目標というものの存在が働くメンバーの意欲向上とより高い成果につながるための要件をまとめたものとして「目標設定理論」と呼ばれる考え方があります(Locke&Latham,1984)。ここでは、以下の4つの要件が示されています。

  1. ある程度困難であること
  2. 具体的なゴールが見えること
  3. 本人が目標を受け容れていること
  4. 上司の支援やフィードバックがあること

これらは、目標のあるべき姿を示したものですが、人事考課の文脈で考えると「分母」全般に置き換えて考えることもできるでしょう。行動面の評価に対する何らかの基準に対して、具体的にどのような言動を期待しているのか、今までよりも質の高い行動をするためにどうすればよいのかを本人と共有し、行動変容を上司がサポートすることができれば、行動に基づく評価の一連のプロセスがメンバーの成果と意欲の向上につながる可能性も高まります。

「マネジメント」に主軸を置いた運用

ここまで見てきた人事考課の目的などを振り返ると、人事考課は「マネジメントレベルを映す鏡」であると言えるでしょう。したがって、本来は、人事考課というしくみの有無に関わらず、職場のマネジメントレベル、言い換えれば上司と部下による職場運営のレベルが高ければ、結果として人事考課も使いこなせているという状態になれることが理想です。
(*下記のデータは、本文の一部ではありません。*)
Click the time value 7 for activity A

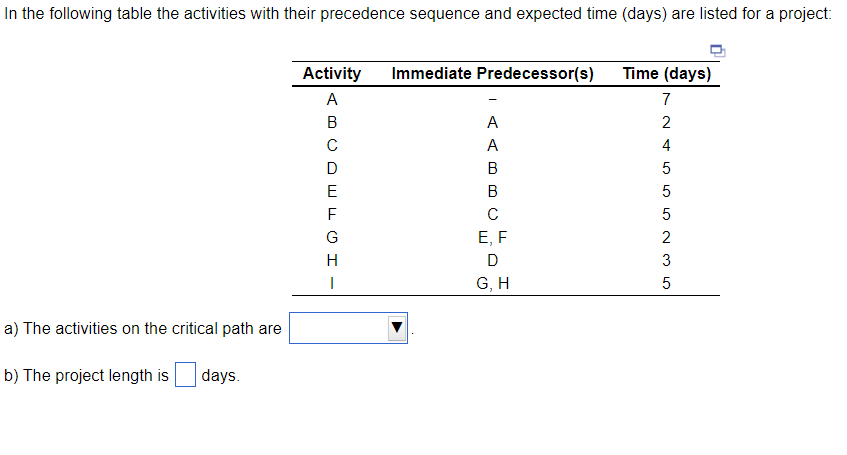tap(666, 99)
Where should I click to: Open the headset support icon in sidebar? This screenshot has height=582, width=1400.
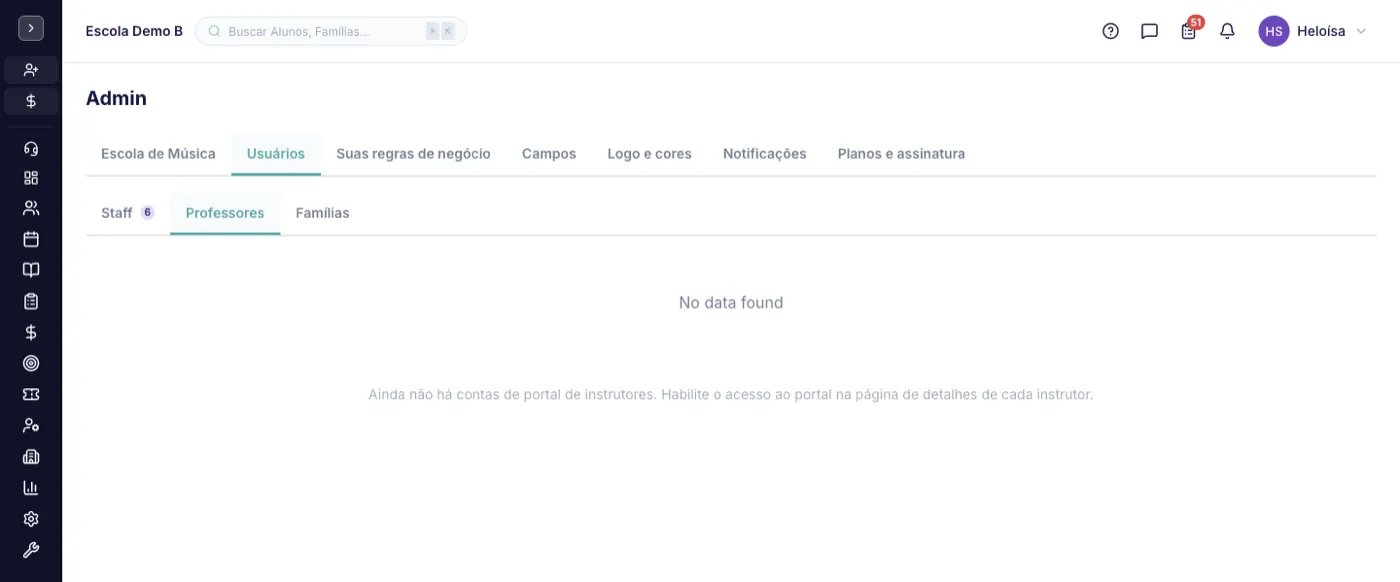pos(31,148)
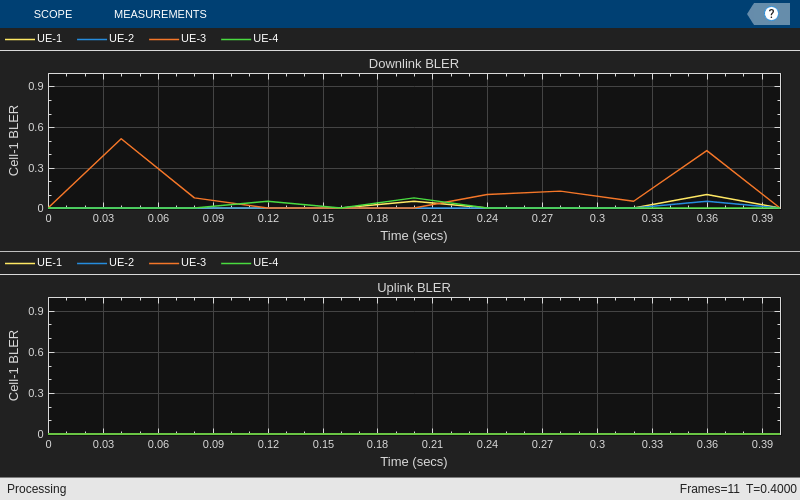The height and width of the screenshot is (500, 800).
Task: Toggle UE-3 in Uplink legend
Action: point(178,262)
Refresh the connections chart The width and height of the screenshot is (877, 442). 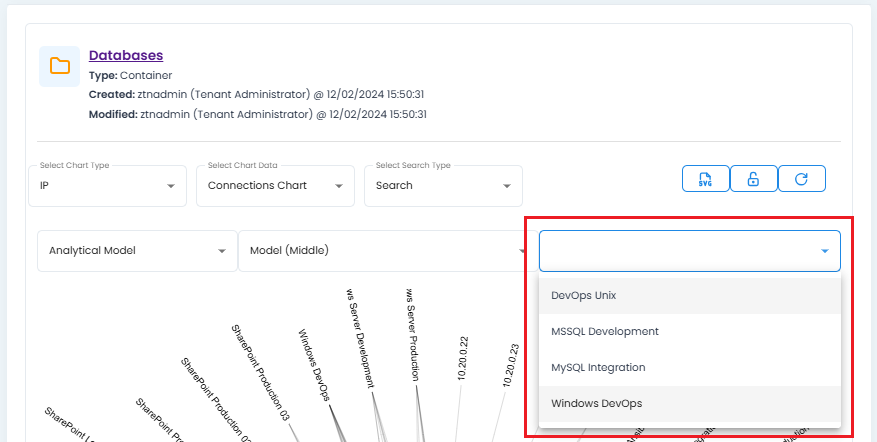click(802, 179)
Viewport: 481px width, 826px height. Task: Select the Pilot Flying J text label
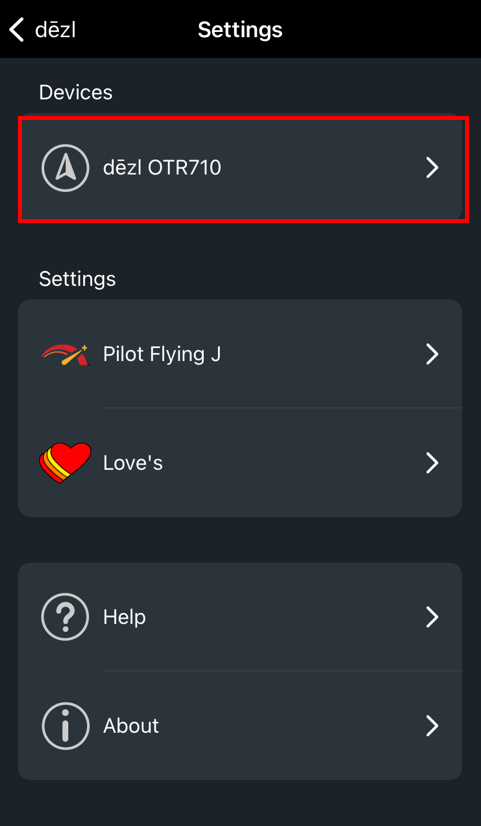(162, 355)
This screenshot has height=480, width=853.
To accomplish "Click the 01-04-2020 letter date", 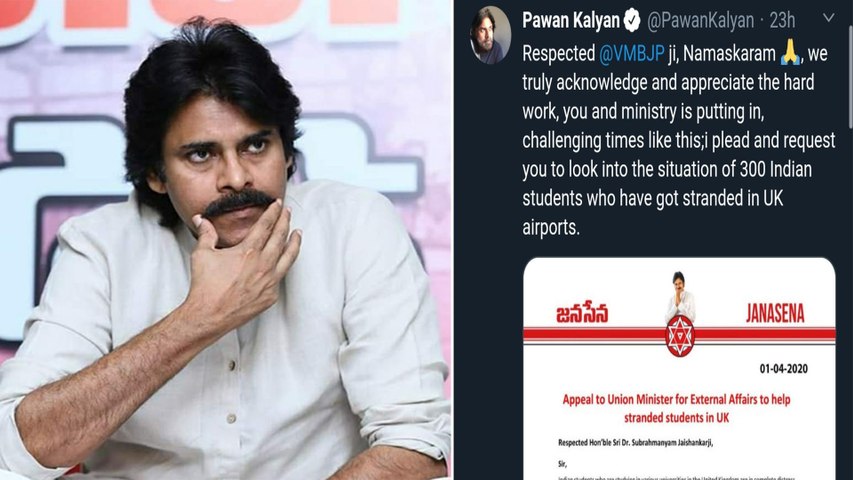I will coord(783,369).
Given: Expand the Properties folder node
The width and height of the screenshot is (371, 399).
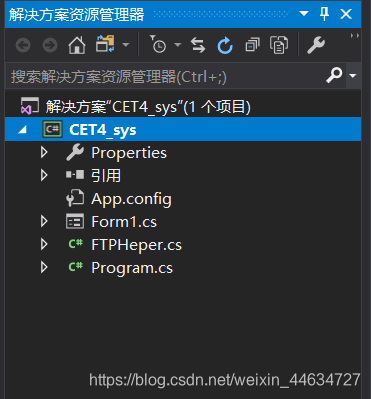Looking at the screenshot, I should click(44, 152).
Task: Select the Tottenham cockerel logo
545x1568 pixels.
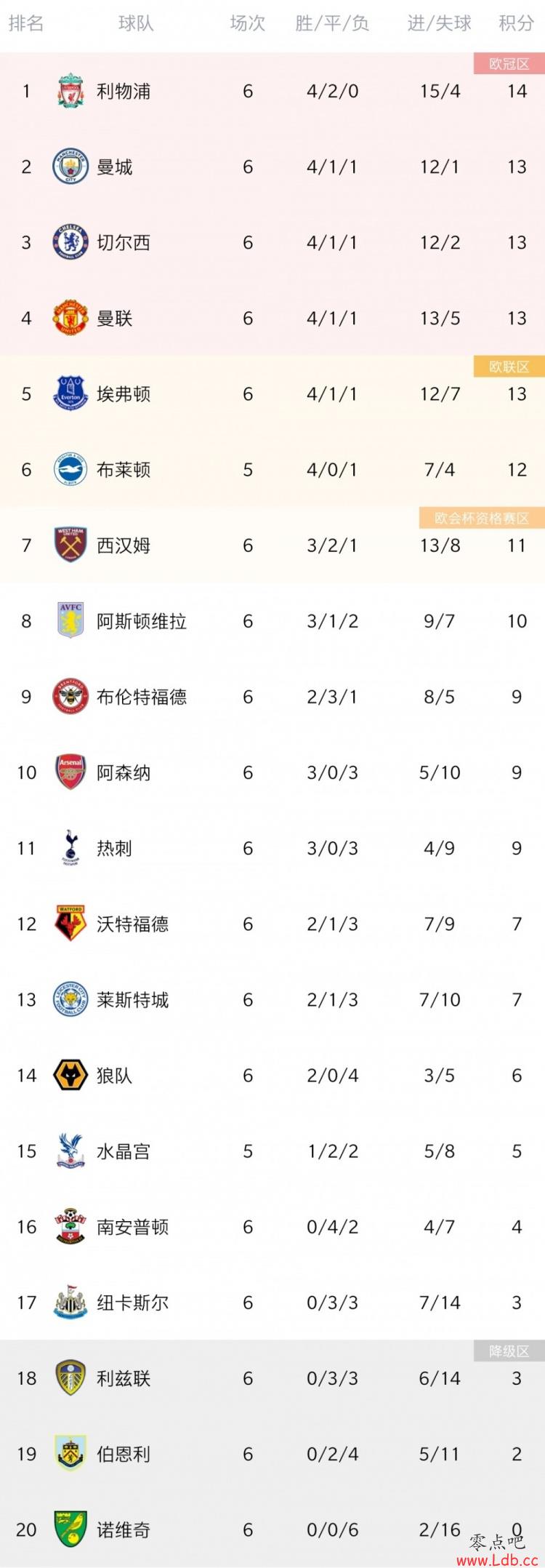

先に紹介したように、上司に対して「寄り添って、伴走してくれること」を期待している若手にとっては、目指す姿を一緒に考える機会、1対1でコミュニケーションできる機会、次のステップへの明確な道筋を示してもらえる機会として、人事考課に投資する時間は大きな価値を生むはずです。また、これは若手のみに限られた話ではなく、定年延長や再雇用によって働き続けるベテランと向き合う絶好の機会にもなり得ます。役職定年などもあって、職場における「自分の存在」に戸惑っているのは、上司の側だけではありません。部下や後輩の目を気にせず、胸襟を開いたやり取りをすることができる人事考課のプロセスを活用することができれば、上司の側も期待を伝えやすくなるでしょうし、ベテランの側の本音を引き出すこともできるのではないでしょうか。

まとめ ~人事考課をツールとして「利用する」

先にお示しした通り、人事考課には「査定」の側面があり、人事管理の基礎指標づくりに現場の時間を投資してもらっているというのは事実です。しかし、人事考課を査定のためだけに運用しているのであれば、いささか時間をかけすぎているのではないでしょうか。本稿で見てきたとおり、人事考課にはチームの方向づけや達成感の共有といった査定以外のねらいがあり、これらのねらいもあるからこそ、現場が時間を投資する意味があるのです。

組織として、また上司、メンバーとして、人事考課という投資に見合う成果を得るためには、人事考課をはじめとしたさまざまなコミュニケーションや教育研修の機会を通じて、
・自組織は人事考課に何を期待しているのか(効果、効能)
・自分たちが人事考課の運用に費やしていることによって得ているものは何か(実効性)
を確認し合い、「いろいろ難しい面はあるけど、役に立っている部分もある」というイメージが共有できる状態を作り出していくことが望まれます。

「人事考課はマネジメントの質をさらに高めるために利用価値がある道具のひとつ」

このように言い切れるマネジメントが実践されていれば、「年に数度の人事考課の行事ごとに時間を使わされている」という感覚から脱却して、「普段実践しているマネジメントを一定期間ごとに検証しようと言われているに過ぎない」という感覚で人事考課に向き合うことができ、おのずと人事考課の運用レベルは上がっていくことでしょう。

マネジメントが複雑化している今日だからこそ、人事考課のしくみ、評価者および被評価者の教育、フォーマットなど、人事考課を取り巻くすべての面で「マネジメントツール」として利用することに主軸を置いた取組みや見直しが求められているのではないでしょうか。